The weather appears to be holding out right now. I wish I felt better about the dress I was wearing today. However, I feel pretty right now sitting here on my bed.

So for the happy couple on this happy day. I give you the lyrics to "Everything" by Michael Buble.

Joe and Barb - I love you both muchly!

You're a falling star
You're the getaway car
You're the line in the sand
When I go to far
You're the swimming pool
On an august day
And you're the perfect thing to see

And you play it coy but it's kinda cute
Oh when you smile at me you know exactly what you do
Baby don't pretend that you don't know it's true
Cause you can see it when I look at you

And in this crazy life
And through these crazy times
It's you
It's you
You make me sing
You're every line
You're every word
You're everything

You're a carousel
You're a wishing well
And you light me up
When you ring my bell
You're a mystery
You're from outer space
You're every minute of my every day

And I can't believe that I'm your man
And I get to kiss you baby just because I can
Whatever comes our way

We'll see it through
And you know that's what our love can do

And in this crazy life
And through these crazy times
It's you
It's you
You make me sing
You're every line
You're every word
You're everything

And so la la la la
So la la la la

And in this crazy life
And through these crazy times
It's you
It's you
You make me sing
You're every line
You're every word
You're everything

You're every song
And I sing along
Cause you're my everything

Yeah, yeah

So la la la la
So la la la la

Monday, May 21, 2007

I Should Be Flattered...

That I am the one that Wal-mart chooses to call in early every single night.
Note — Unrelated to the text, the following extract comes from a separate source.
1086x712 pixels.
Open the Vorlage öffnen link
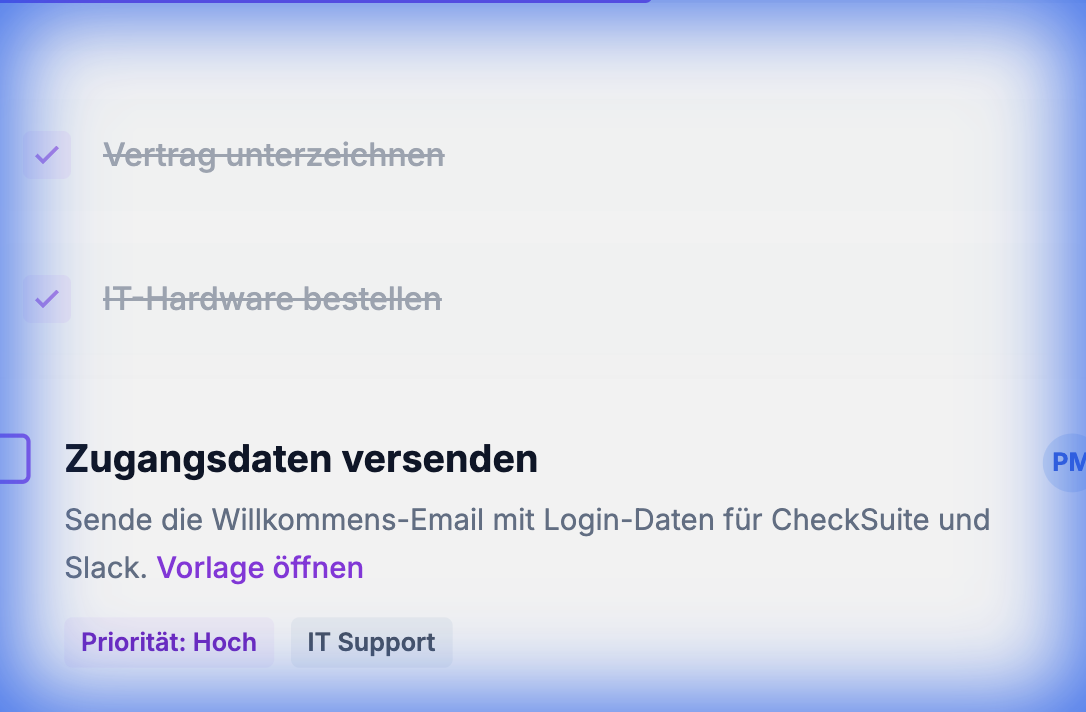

I'm really not entertained.

Thursday, May 17, 2007

Boogie Down, My Friends...

As of 2 minutes ago, I am done with my first semester back at school.

Yay me.

Tuesday, May 15, 2007

Bend Over...

Can I be dramatic for a moment?

I would like to know why it is that the people who want things the most have the hardest time getting there? Hmm? Why the fuck is that?!

Needless to say, I got my letter from financial aid, telling me to fuck off.

I hate that I am getting punished for wanting to go back to school, having good paying jobs and being a responsible adult.

Maybe I will punch out a couple kids for next year, help this whole aid process along.

Fuck our system! It's seriously flawed.

Monday, May 14, 2007

If I Stay It Will Be Trouble...

I sat in my car outside the bank today staring at it until my shift began. It's almost as if I thought the answer to all my problems would come to me, if I just looked hard enough.

I feel as if the time has come to move on. But I don't know if I can afford it. I would have to take a substantial pay cut working almost anywhere and I would be walking away from an insane amount of vacation days.

I think about it this way. I have 21 paid vacation days. What about the other 344 days of the year? Just be miserable?

Am I brave enough to take the leap of faith that I would need to, and just walk away and risk everything? Or do I stay and try and make it work?